Menyambut Pemilihan Kepala Daerah (Pilkada) pada 9 Desember 2015 mendatang, Moderamen Gereja Batak Karo Protestan (GBKP) mengeluarkan surat penggembalaan yang berisi 10 Maklumat plus empat imbauan khusus. Isinya antara lain, jemaat diminta menolak tindak atau praktek politik uang (money politics). Mereka juga dilarang meminta bantuan dalam bentuk apapun melalui penyebaran proposal-proposal kepada para kandidat calon kepala daerah (calon bupati / calon wakil bupati) tersebut.

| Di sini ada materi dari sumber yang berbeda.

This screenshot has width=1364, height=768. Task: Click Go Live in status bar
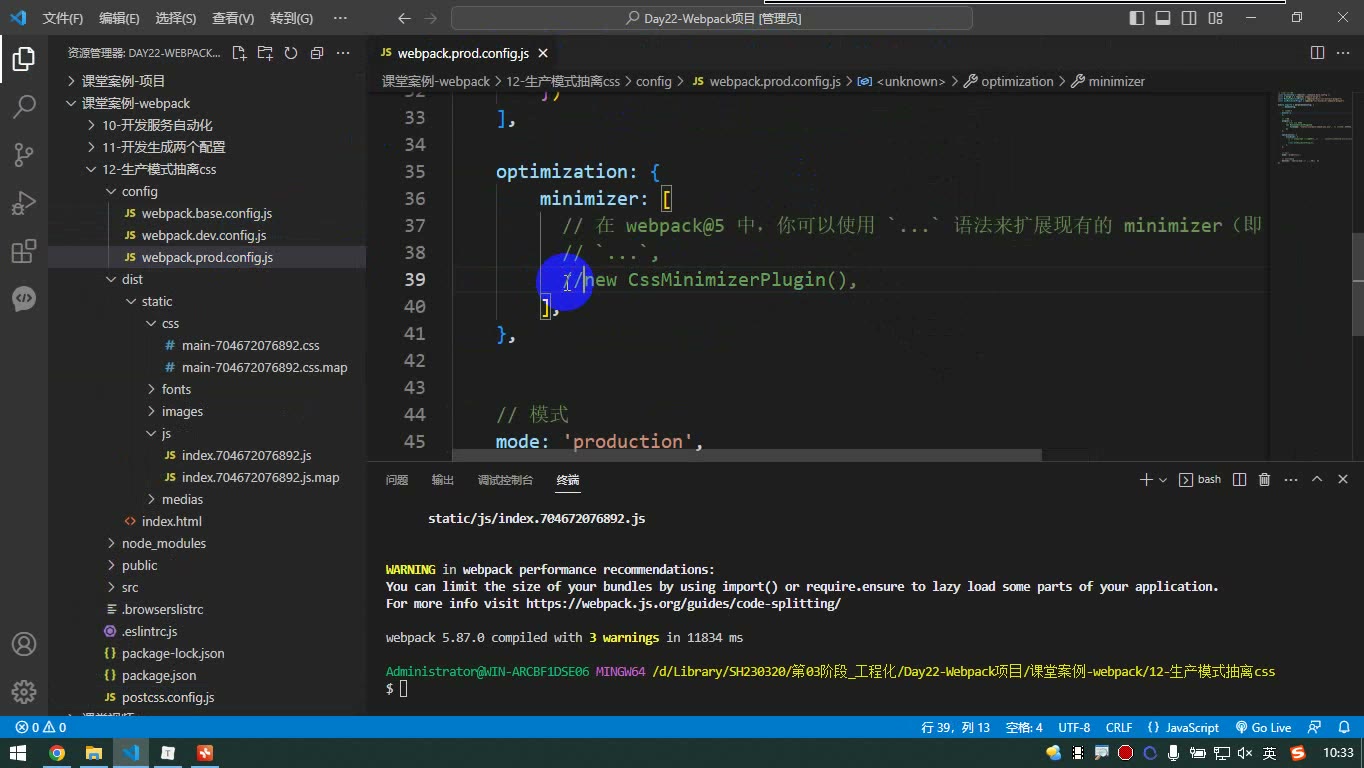coord(1263,728)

Pimpinan GBKP menegaskan proses Pilkada jangan lagi dijadikan momen praktek politik transaksional. Misi Pilkada jangan menjadi ajang politik uang yang sifatnya atau terindikasi hanya untuk kepentingan sesaat untuk target memperoleh suara saja. Apalagi saat ini daerah Karo sedang mengalami sejumlah kondisi serius akibat bencana alam (erupsi Gunung Sinabung yang berkepanjangan) sehingga mempengaruhi faktor sosial dan ekonomi masyarakat. Rakyat membutuhkan peran dan suara kenabian dari gereja untuk mencapai kondisi daerah yang bersih dan benar-benar kondusif.
Lebih tegas, pendeta, pertua, diaken serta unsur kategorial harus nonaktif dari jabatan tersebut apabila terlibat sebagai juru kampanye atau personel tim sukses untuk kandidat tertentu. Gedung gereja GBKP juga harus bebas dari ajang kampanye pasangan calon. Ini untuk menegaskan sikap gereja yang tidak berpolitik. Gereja merupakan zona netral bagi siapa saja dan tak boleh dipolitisasi.

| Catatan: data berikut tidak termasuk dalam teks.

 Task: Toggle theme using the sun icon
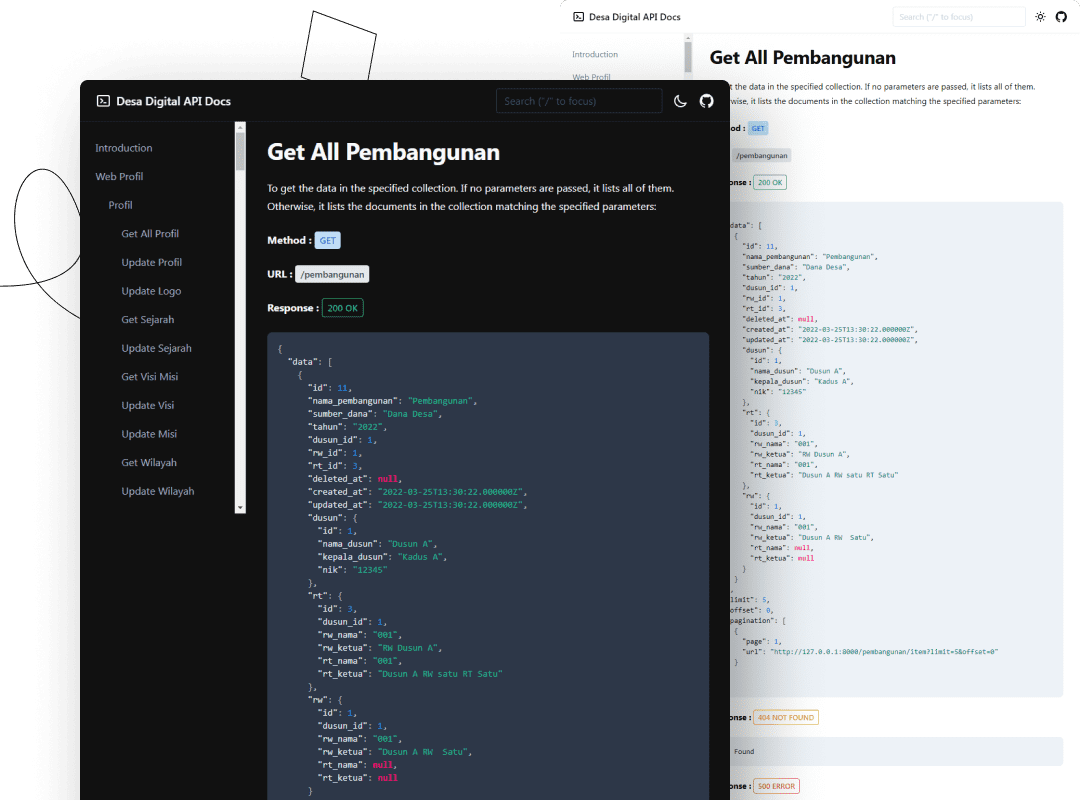point(1040,17)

Menonaktifkan pelayannya yang menjadi tim kampanye atau tim sukses bukan berarti GBKP antipolitik. GBKP tetap memberi kebebasan bagi jemaat dan pelayannya menentukan sikap politiknya. Hanya tak boleh membawa-bawa nama GBKP. Itu sebabnya, jabatan gerejawi yang melekat dilepas dulu untuk sementara jika ingin terlibat aktif mengampanyekan pasangan calon tertentu.
Sikap tidak alergi terhadap politik ditunjukkan GBKP dengan imbauan agar jemaat jangan tidak menggunakan hak suara atau golput. Memang, memilih adalah hak dan tidak wajib sifatnya. Namun jika ingin pemimpin yang baik yang memenangkan Pilkada, maka orang-orang baik harus ikut memilih. Golput malah akan membuka peluang orang-orang yang kurang baik menjadi pemimpin.
GBKP tidak mau terjebak untuk mendukung satu pasangan calon saja. Apalagi yang maju saat ini ada beberapa orang yang menjadi jemaatnya. Meski begitu, GBKP merilis kriteria pasangan yang layak untuk dipilih pada Pilkada mendatang. Pertama, cermati apakah kandidat calon pemimpin itu benar-benar berideologi Pancasila dan UUD 1945 melalui visi misi dan program kerjanya. Kedua, perhatikan latar belakang dan rekam jejak (track record) calon bupati dan wakilnya tersebut.
Ketiga, teruslah berdoa untuk menetapkan pilihan berdasarkan hati nurani dan bukan karena pengaruh orang lain. Terakhir, dukunglah siapapun calon yang terpilih sebagai pemimpin daerah (dalam Pilkada tersebut), sembari terus bersatu mengawasi dan mengawal jalannya pemerintahan baru untuk pembangunan dan kemajuan daerah di semua bidang. Jadi, kriteria ini tidak mengarah ke satu pasangan, tetapi lebih bersifat panduan agar jemaat tetap berdoa dalam menjatuhkan pilihan sesuai hati nurani.
Kita mengapreasiasi keberanian GBKP menerbitkan suara kenabian sebagai panduan bagi jemaatnya menghadapi Pilkada. Meski dengan risiko akan kehilangan kesempatan meraup sumbangan dari kandidat yang biasanya jor-joran saat kampanye. Bukan rahasia umum lagi, saat masa Pilkada, tiba-tiba banyak kegiatan sosial termasuk gereja berdalih pesta pembangunan. Harapannya pasangan calon tertentu akan menyumbang dalam jumlah besar.
Langkah GBKP ini perlu diikuti gereja-gereja lainnya. Tak perlu malu meniru yang baik. Gereja tak boleh terjebak dalam dukung mendukung dan berpolitik. Kalaupun ada figur yang dirindukan, sebaiknya disosialisasikan dalam bentuk kriteria. Jemaat tidak akan terbelah karena sikap pimpinan gereja yang berpihak.